Charles Ellicott Commentary
"but now that ye have come to know God, or rather to be known by God, how turn ye back again to the weak and beggarly rudiments, whereunto ye desire to be in bondage over again?" — Galatians 4:9 (ASV)
Known God.—The word for “known” is different from the one translated that way in the verse above. It brings out more distinctly the process of obtaining knowledge, especially with reference to a state of previous ignorance. Having come to know God.
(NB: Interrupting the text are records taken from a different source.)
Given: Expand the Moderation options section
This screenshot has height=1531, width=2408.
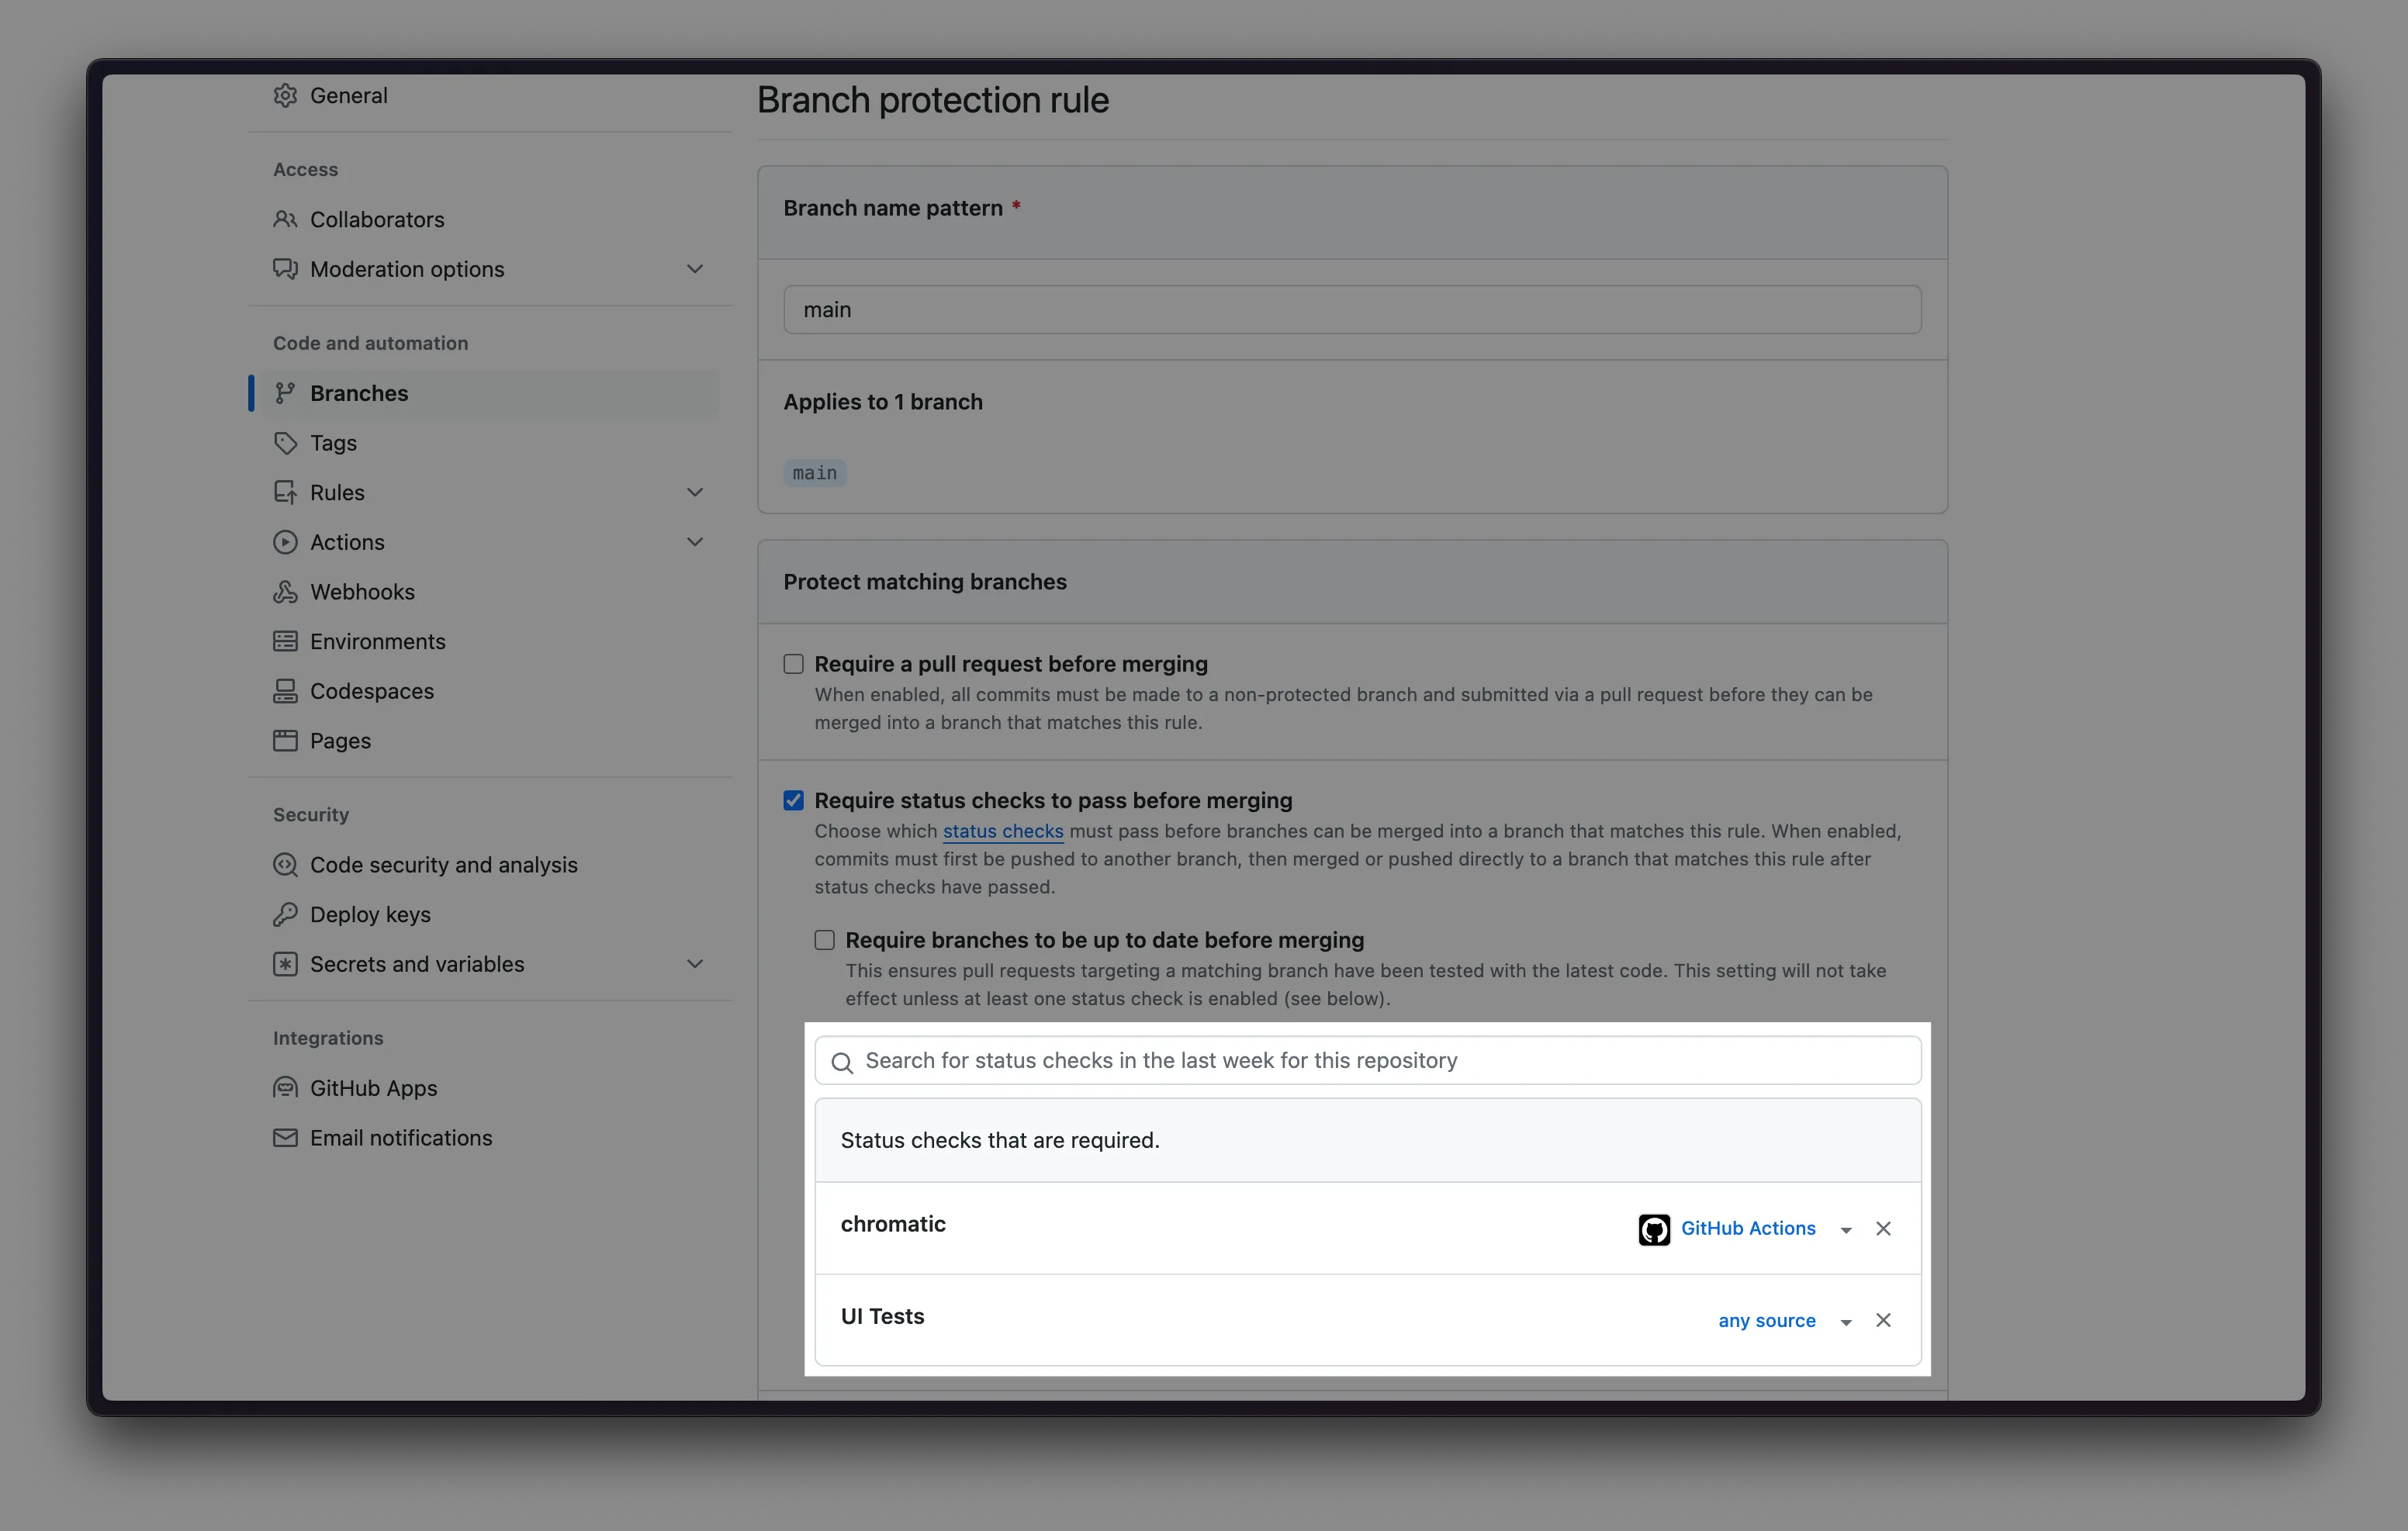Looking at the screenshot, I should click(x=695, y=269).
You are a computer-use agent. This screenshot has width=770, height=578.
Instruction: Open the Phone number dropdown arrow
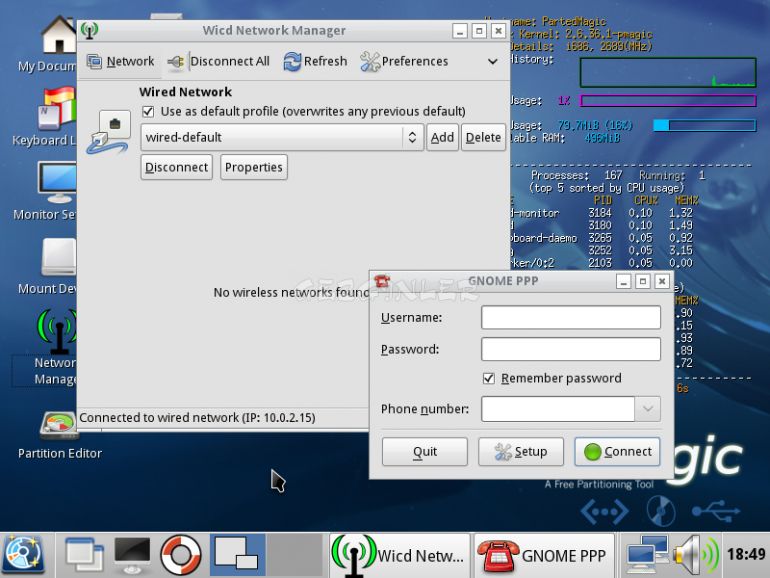[647, 409]
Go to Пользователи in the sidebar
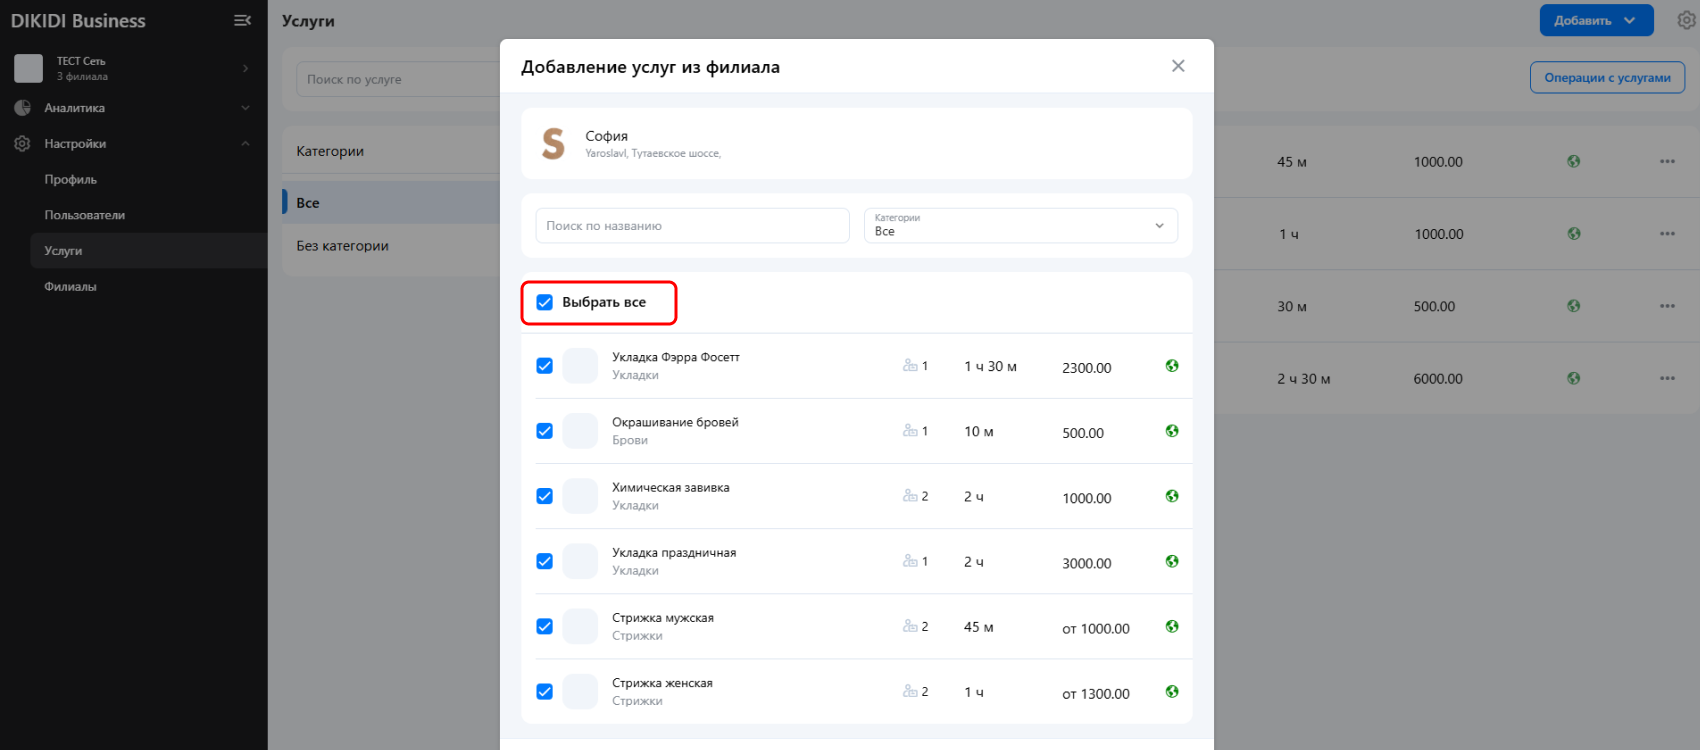Viewport: 1700px width, 750px height. [x=84, y=215]
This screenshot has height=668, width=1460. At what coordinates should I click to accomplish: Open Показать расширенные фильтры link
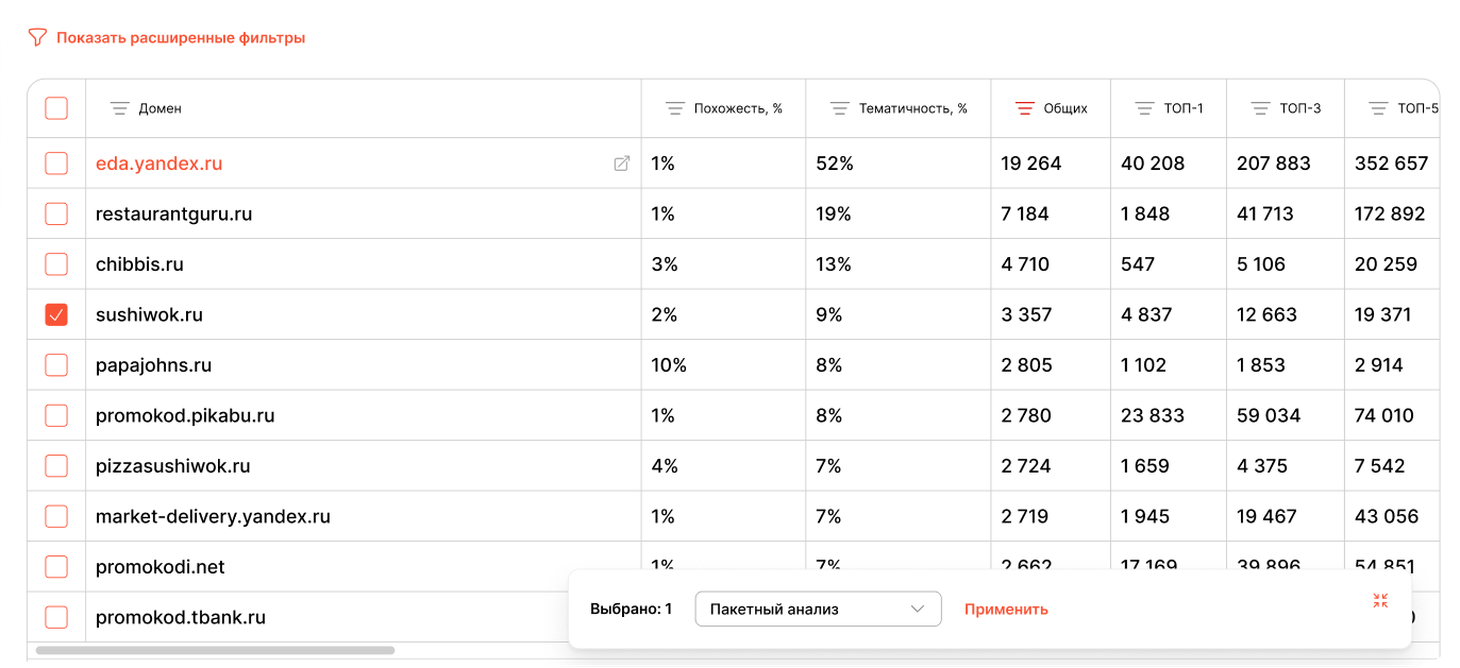[181, 38]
Or rather are known of God.—In speaking of the Galatians as “coming to know” God, it might seem as if too much stress was laid on the human side of the process, and therefore, by way of correction, the Apostle presents also the divine side. Any true and saving knowledge of God has for its converse the “being known of God”—that is, recognition by God and acceptance by Him, such as is involved in the admission of the believer into the Messianic kingdom.
Again.—In the Greek a double phrase, for the sake of emphasis, over again from the very beginning, as a child might be said to go back to his alphabet.
Weak and beggarly elements.—”Elements” is used here, in the same sense as in Galatians 4:3, to refer to that elementary religious knowledge afforded in different degrees to Jew and Gentile before the coming of Christ. These are called “weak” because they were insufficient to enable humanity to work out its own salvation. (Compare St. Paul’s account of the inward struggle, and of the helpless condition to which humanity is reduced by it, in Romans 7:7-24.) They are called “beggarly,” or “poor,” because, unlike the gospel, they were accompanied by no outpouring of spiritual gifts and graces. The legal system was barren and dry; the gospel dispensation was rich with all the abundance and profusion of the Messianic time (Joel 2:19; Joel 3:18; Amos 9:13–14; Isaiah 4:1; Isaiah 65:21–25; John 7:37–38, and others).